Sadarilah ada permasalahan yang bisa kita kendalikan dan ada juga yang tidak mampu kita kendalikan. Pemilu dalam memilih pemimpin adalah permasalahan yang tidak bisa dikendalikan, kita tidak dapat memaksakan pilihan kita kepada orang lain. Oleh karena itu, tugas kita adalah menerima apapun hasil pilihan masyarakat. Sekiranya, kita menemukan sesuatu yang menurut kita tidak sesuai, maka ada jalur hukum yang bisa ditempuh. 

Dimaklumi, sebagai simpatisan, begitu luar biasa menunjukkan kecintaan dan dukungan kepada jagoan pilihannya, rela berpanas-panasan atau kehujanan ketika menghadiri kampanye, memakai aneka atribut dukungan, bahkan jika ada yang menjelekkan atau merendahkan jagoan pilihannya maka langsung akan dibela. Bahkan akan ‘dibalas’ dengan mencari kelemahan dan kekurangan jagoan si pengkritik, adu mulut dan atau perang kata di media sosial menjadi semakin ‘panas’.

Suka atau tidak suka, diakui atau tidak diakui, inilah fakta demokrasi di dunia bahwa keterpilihan seorang pemimpin tertinggi didasarkan pada banyaknya suara yang didapatkan dalam Pemilihan Umum. Lebih mengerikan lagi, tidak ada bedanya antara suara yang diperoleh dengan cara jujur dan suara yang diperoleh dengan curang. (Republika)

Memang dalam setiap pemilihan umum (Pemilu), perbedaan pilihan itu merupakan hukum alam yang tidak dapat dicegah. Itu bukan masalah, melainkan sebuah keniscayaan. Makan akan nikmat kalau disuguhi dengan berbagai macam menu. Musik akan merdu bila diiringi dengan berbagai macam instrumen musik. 

Akhirnya, kita sampaikan selamat kepada seluruh rakyat Indonesia. Apapun pilihannya, siapapun yang terpilih, siapapun orangnya untuk bisa lebih dewasa menerima hasil pemilu. Dan rendah hatilah bagi yang meraih suara terbanyak, dan tetap sabar bagi yang ‘kekurangan suara. Tugas kita memilih ulil amri yang baik. Bukan siapa ulil amrinya. 

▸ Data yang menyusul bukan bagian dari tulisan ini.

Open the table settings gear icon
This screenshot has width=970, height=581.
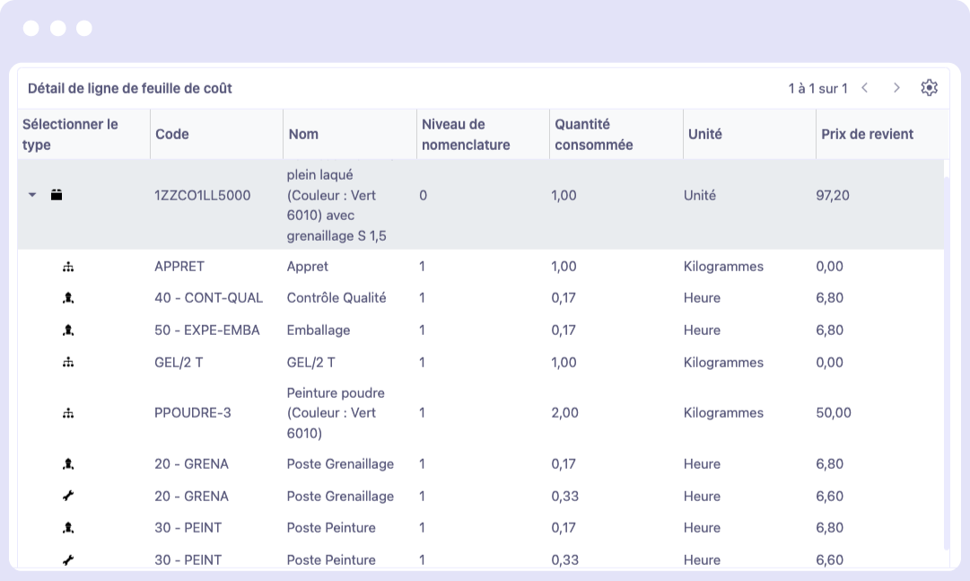coord(929,88)
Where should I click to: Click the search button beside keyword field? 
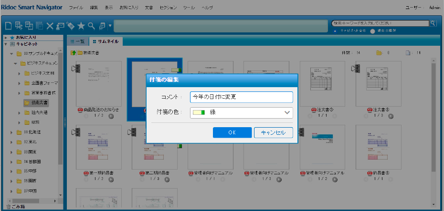pyautogui.click(x=433, y=23)
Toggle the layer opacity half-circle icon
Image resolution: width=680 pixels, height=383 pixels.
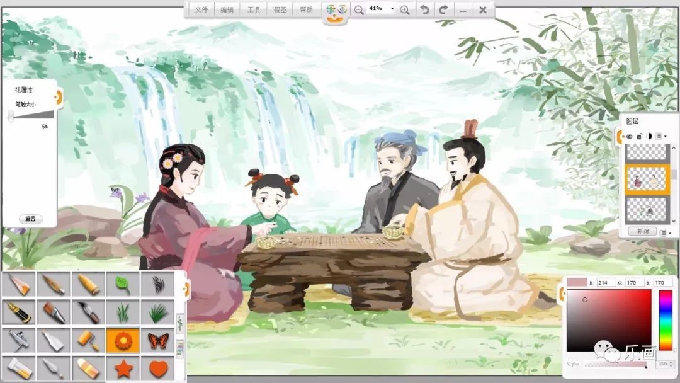(x=649, y=135)
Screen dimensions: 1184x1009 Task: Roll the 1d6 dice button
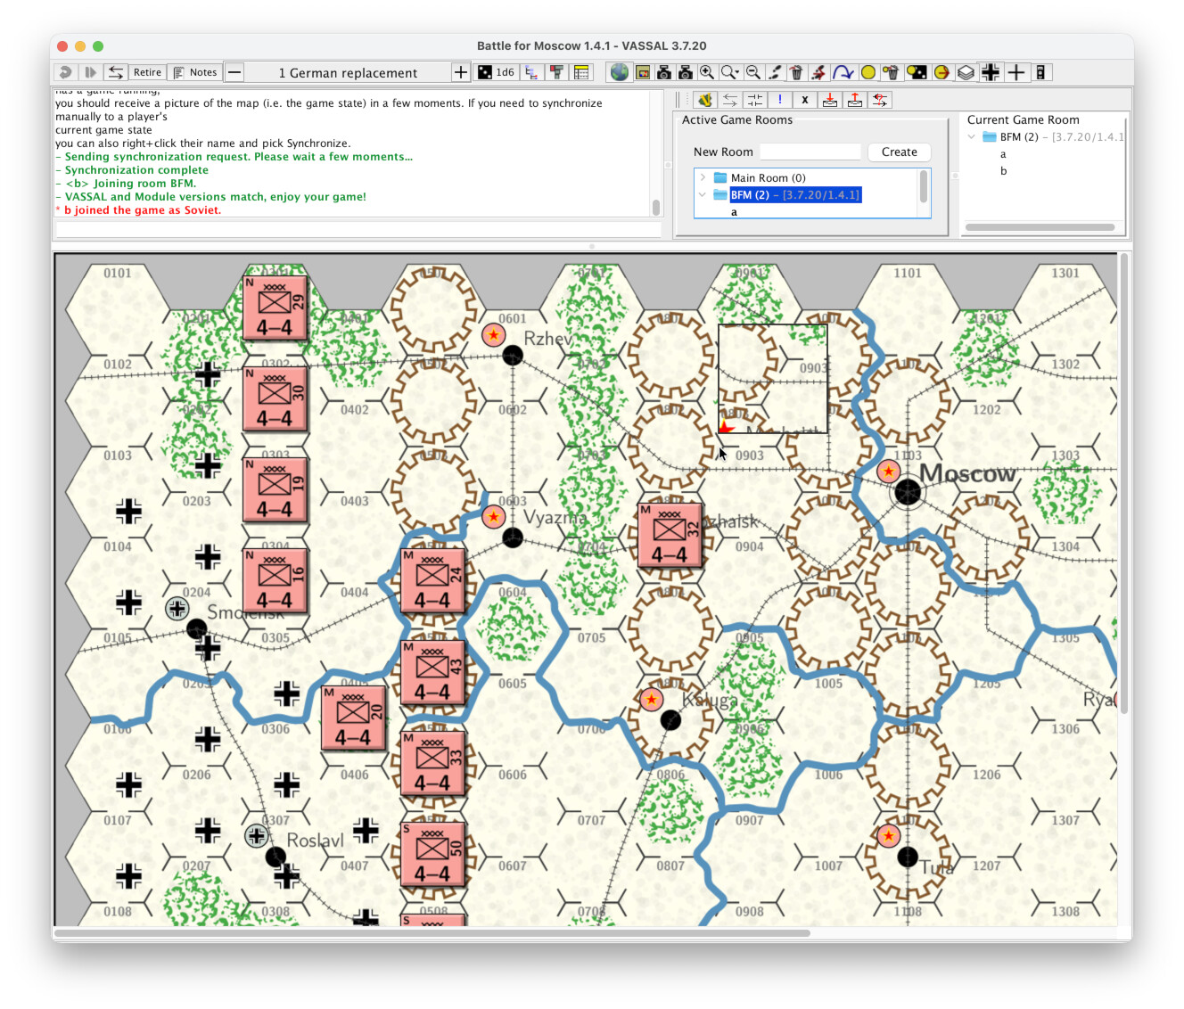pyautogui.click(x=496, y=72)
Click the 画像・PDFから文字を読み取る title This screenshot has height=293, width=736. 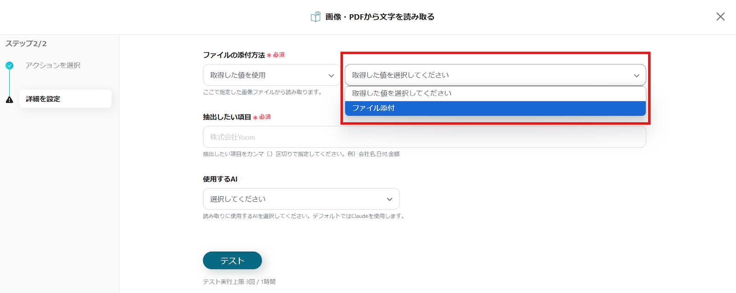pyautogui.click(x=380, y=17)
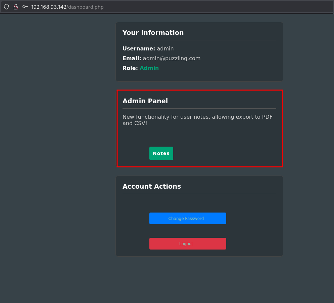
Task: Click the "Account Actions" heading
Action: pyautogui.click(x=152, y=186)
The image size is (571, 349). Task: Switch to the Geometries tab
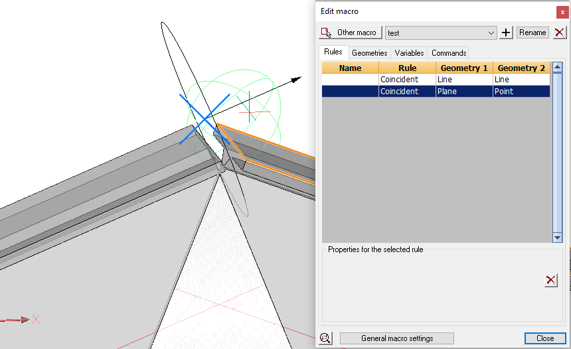point(369,52)
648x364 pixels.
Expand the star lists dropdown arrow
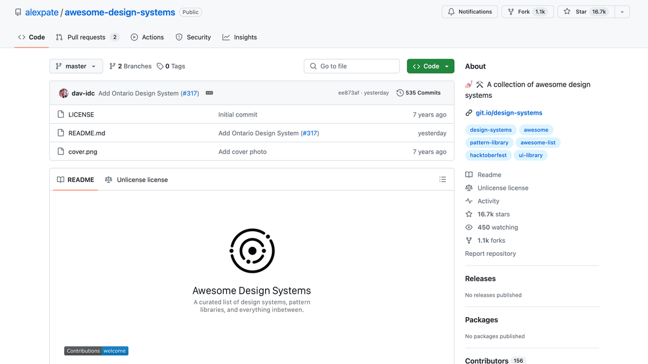point(622,12)

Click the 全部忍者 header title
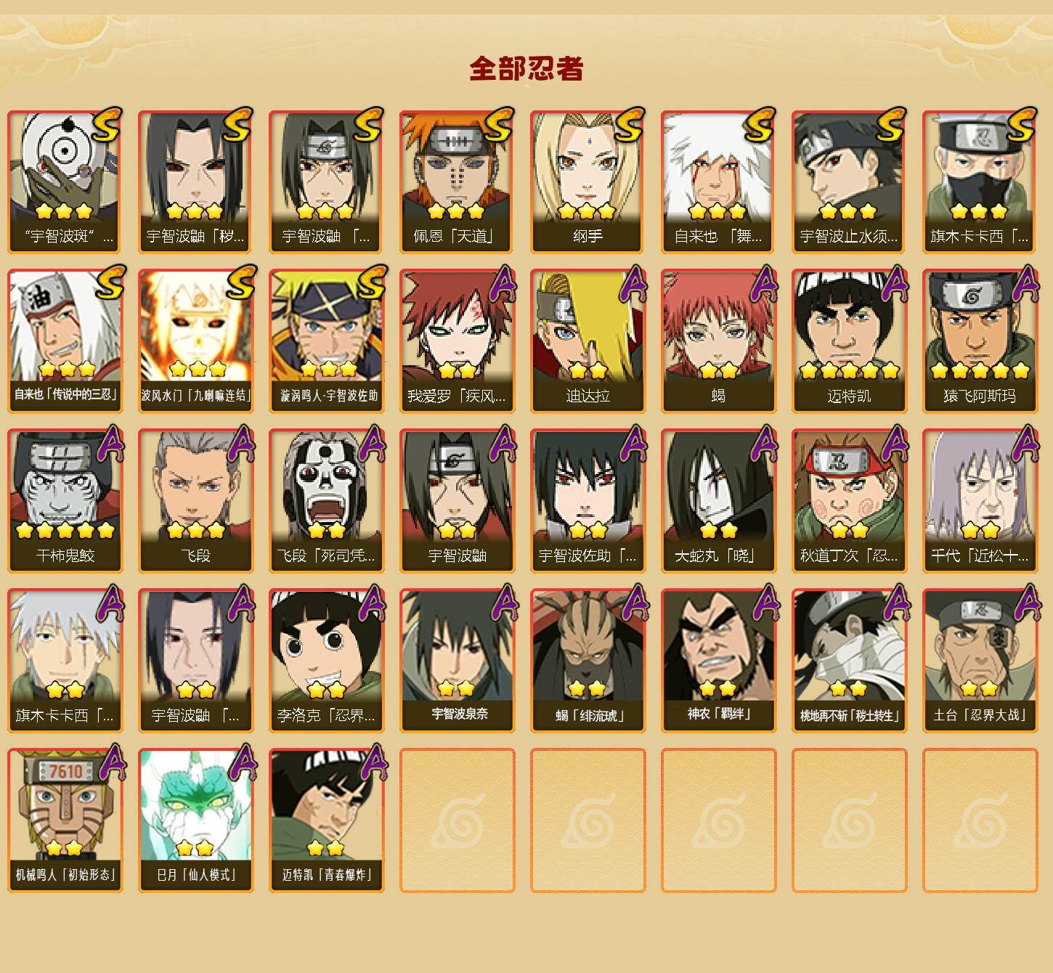(527, 68)
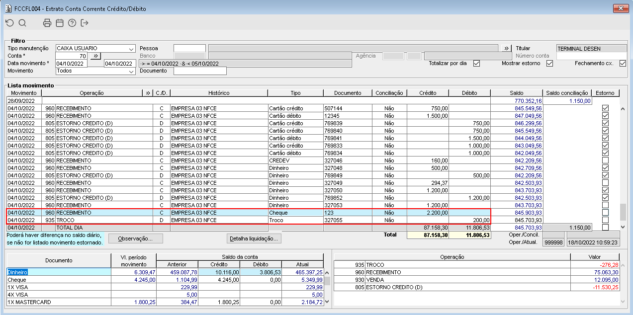
Task: Open the Movimento dropdown showing Todos
Action: coord(131,71)
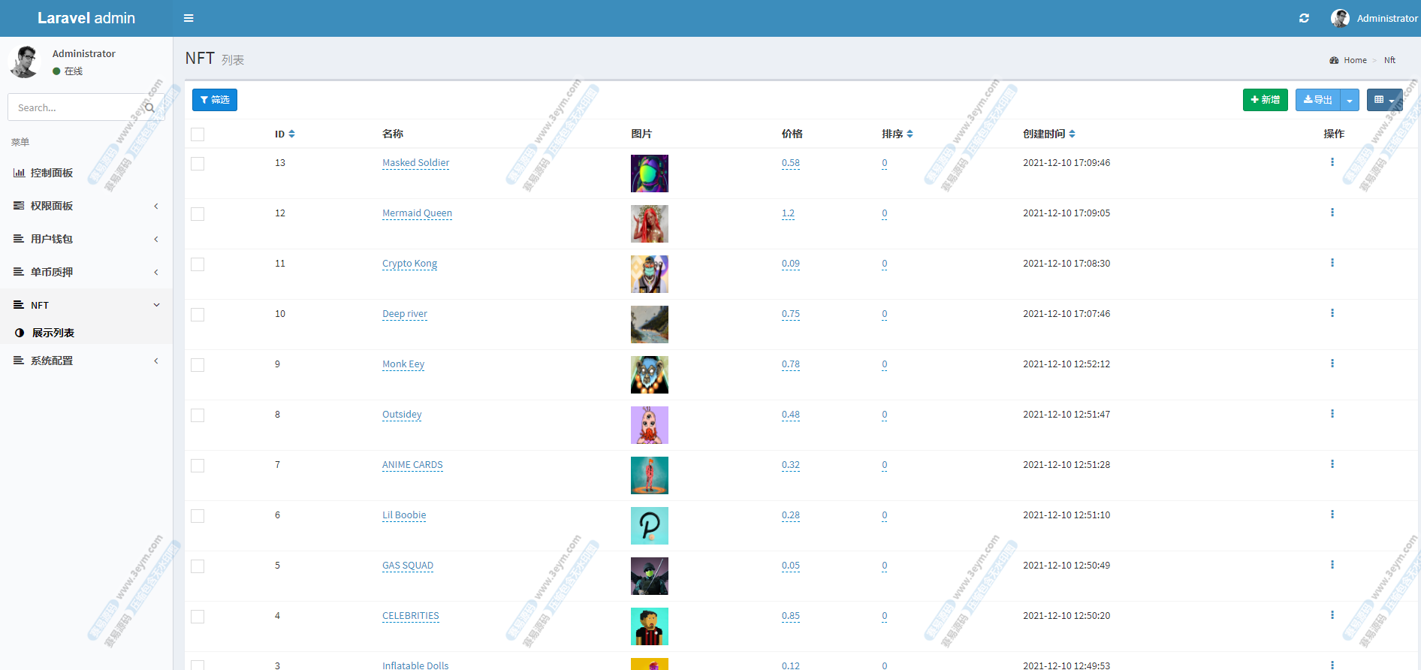Screen dimensions: 1421x670
Task: Open the Monk Eey image thumbnail
Action: pos(649,375)
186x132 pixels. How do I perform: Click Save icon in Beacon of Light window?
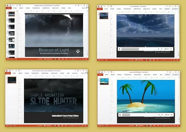(x=10, y=6)
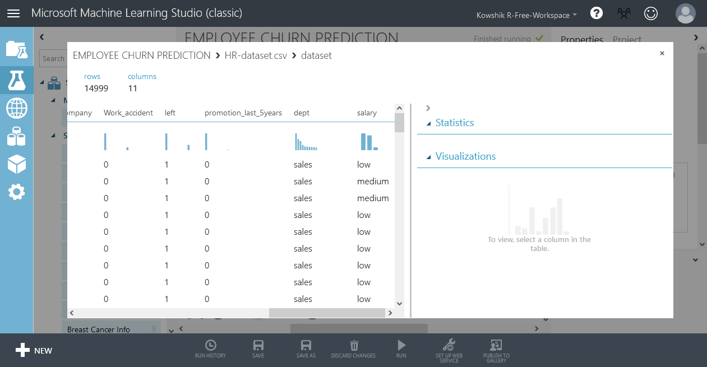Click the Run History clock icon
707x367 pixels.
210,346
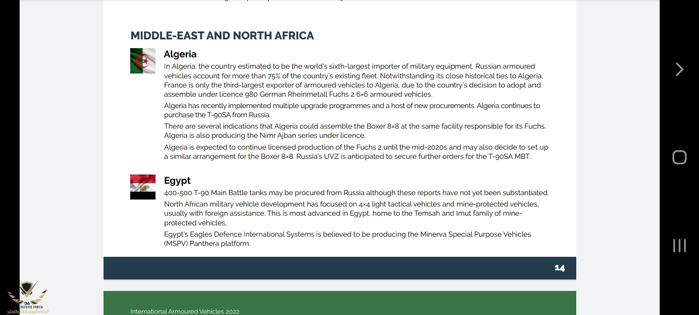Click paragraph about Rheinmetall Fuchs 2 6×6
The image size is (699, 315).
pyautogui.click(x=353, y=81)
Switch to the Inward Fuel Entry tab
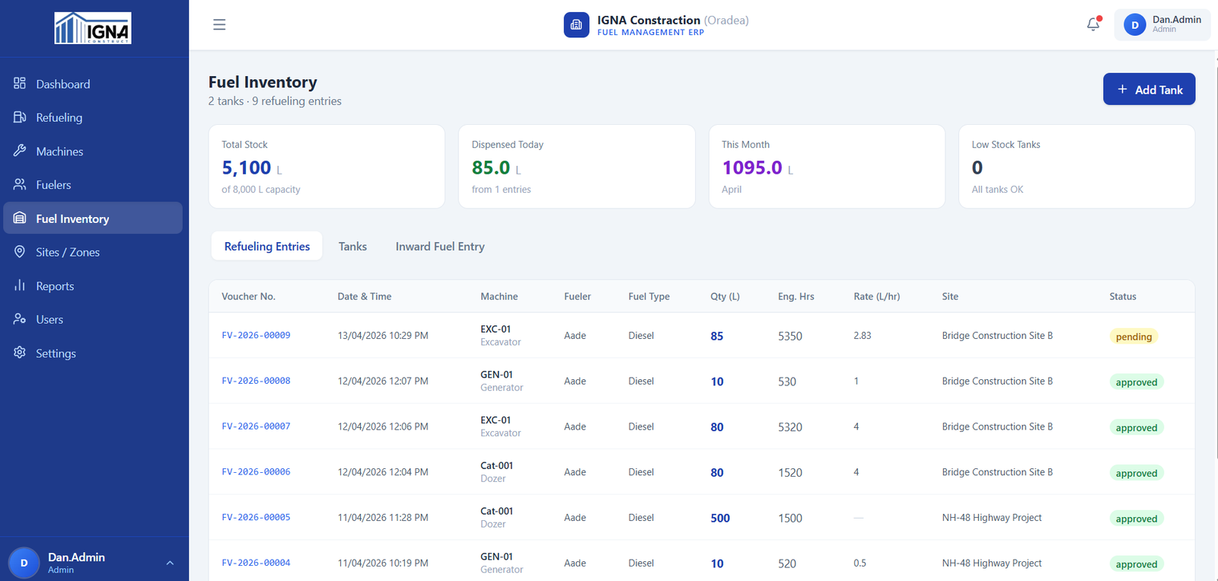Viewport: 1218px width, 581px height. [x=440, y=247]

Pemungutan suara dalam Pemilu 2024 baru saja usai. Berdasarkan PKPU Nomor 3 Tahun 2022 tentang Tahapan dan Jadwal Penyelenggaraan Pemilihan Umum Tahun 2024: tahap penghitungan suara dilakukan pada Rabu, 14 Februari 2024 hingga Kamis, 15 Februari 2024. Sedangkan, rekapitulasi hasil penghitungan suara dimulai pada Kamis, 15 Februari 2024 hingga Rabu, 20 Maret 2024 (KPU). Selama itu pula kita ‘bermusuhan?. Mohon Maaf! Wallahu a'lam bish-shawab!